Un accidente, un infarto repentino o una enfermedad fulminante. De un momento a otro, la persona que amabas ya no está físicamente aquí. Y con su partida, quedan flotando en el aire conversaciones a medias, disculpas guardadas y ese “te amo” que diste por sentado que dirías mañana.
Ese es uno de los dolores más punzantes en el proceso de duelo: sentir que el tiempo se agotó antes de tiempo.
El alma no entiende de distancias físicas
En el plano espiritual no existen las disculpas tardías. Para las almas que han trascendido a la luz, tus pensamientos, emociones e intenciones son perfectamente comprensibles.
La canalización espiritual actúa como ese teléfono que te permite entregar el mensaje que guardó tu corazón y, al mismo tiempo, recibir la respuesta y el amor del otro lado.
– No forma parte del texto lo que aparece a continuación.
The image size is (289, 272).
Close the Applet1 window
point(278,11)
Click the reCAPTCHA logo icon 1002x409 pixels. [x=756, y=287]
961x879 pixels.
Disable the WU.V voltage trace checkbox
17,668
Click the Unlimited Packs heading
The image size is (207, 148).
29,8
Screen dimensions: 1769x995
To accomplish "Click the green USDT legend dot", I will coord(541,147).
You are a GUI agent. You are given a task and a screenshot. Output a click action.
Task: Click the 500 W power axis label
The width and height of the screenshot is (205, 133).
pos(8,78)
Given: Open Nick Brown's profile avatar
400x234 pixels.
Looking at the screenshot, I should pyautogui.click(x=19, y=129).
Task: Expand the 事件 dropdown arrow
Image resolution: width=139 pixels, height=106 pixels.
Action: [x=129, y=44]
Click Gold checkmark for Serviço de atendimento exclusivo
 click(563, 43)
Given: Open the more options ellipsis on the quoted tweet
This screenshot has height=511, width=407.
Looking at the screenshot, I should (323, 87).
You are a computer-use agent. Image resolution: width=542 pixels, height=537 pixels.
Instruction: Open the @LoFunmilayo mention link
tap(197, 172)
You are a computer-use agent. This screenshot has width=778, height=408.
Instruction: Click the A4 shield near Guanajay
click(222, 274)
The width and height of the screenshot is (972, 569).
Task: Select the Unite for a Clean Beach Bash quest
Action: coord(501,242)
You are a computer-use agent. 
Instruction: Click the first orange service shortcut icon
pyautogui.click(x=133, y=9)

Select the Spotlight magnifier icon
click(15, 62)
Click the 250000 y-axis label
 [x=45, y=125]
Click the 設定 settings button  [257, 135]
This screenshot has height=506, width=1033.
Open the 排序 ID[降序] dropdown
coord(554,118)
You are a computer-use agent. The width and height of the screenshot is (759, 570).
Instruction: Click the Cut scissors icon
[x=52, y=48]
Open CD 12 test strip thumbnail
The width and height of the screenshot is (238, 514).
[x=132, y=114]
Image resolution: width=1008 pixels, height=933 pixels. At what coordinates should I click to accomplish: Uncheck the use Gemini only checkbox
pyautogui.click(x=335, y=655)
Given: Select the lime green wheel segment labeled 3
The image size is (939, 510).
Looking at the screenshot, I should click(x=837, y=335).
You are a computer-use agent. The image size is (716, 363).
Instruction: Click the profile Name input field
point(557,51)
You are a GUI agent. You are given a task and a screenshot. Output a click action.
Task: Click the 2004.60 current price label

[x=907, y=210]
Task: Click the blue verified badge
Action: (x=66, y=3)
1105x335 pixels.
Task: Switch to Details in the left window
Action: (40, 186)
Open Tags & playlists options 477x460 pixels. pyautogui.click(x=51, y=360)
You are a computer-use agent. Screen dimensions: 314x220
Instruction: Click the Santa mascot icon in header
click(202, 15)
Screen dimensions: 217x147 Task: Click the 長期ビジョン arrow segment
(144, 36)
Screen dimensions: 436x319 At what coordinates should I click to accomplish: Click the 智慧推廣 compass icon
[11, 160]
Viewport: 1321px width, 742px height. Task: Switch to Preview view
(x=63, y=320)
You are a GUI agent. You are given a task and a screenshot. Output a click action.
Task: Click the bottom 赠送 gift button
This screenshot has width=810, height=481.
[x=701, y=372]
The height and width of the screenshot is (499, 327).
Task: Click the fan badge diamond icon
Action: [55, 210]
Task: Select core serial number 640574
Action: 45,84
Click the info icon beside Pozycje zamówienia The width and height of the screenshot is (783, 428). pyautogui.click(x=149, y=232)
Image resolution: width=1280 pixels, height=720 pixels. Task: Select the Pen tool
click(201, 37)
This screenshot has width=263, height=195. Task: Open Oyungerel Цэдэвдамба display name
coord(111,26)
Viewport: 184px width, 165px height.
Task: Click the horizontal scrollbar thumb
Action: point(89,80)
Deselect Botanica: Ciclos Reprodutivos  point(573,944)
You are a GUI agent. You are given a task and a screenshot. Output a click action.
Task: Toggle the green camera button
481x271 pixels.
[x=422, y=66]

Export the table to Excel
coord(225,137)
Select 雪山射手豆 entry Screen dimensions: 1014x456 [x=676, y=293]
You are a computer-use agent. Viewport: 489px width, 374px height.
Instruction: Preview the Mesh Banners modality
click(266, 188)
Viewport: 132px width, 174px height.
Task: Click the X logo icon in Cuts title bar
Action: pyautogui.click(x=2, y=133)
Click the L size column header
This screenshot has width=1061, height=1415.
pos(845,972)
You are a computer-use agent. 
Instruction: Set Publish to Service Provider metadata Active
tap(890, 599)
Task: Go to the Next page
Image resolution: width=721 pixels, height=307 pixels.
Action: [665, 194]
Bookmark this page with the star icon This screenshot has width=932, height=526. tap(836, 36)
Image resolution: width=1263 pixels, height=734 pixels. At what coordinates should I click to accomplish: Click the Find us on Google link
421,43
Caso de éxito en consulta: Atendí a un joven que llevaba meses martirizándose por haber tenido una discusión con su padre horas antes de su fallecimiento. En sesión de Mediumnidad, su padre no solo reconoció el amor que se tenían, sino que le pidió que soltara esa discusión insignificante, porque del otro lado solo queda la esencia pura del afecto. Ese día, mi consultante pudo volver a respirar en paz.
3 Acciones para comenzar a soltar el peso
- Habla con ellos en voz alta o en pensamiento: No necesitas un ritual complejo; dirígete a ellos desde el corazón. Te escuchan.
- Perdónate a ti mismo: Hiciste lo mejor que pudiste con la madurez emocional y el contexto que tenías en ese momento.
- Busca una canalización seria: Permite que un puente neutral te ayude a transmitir y recibir esa última conversación reparadora.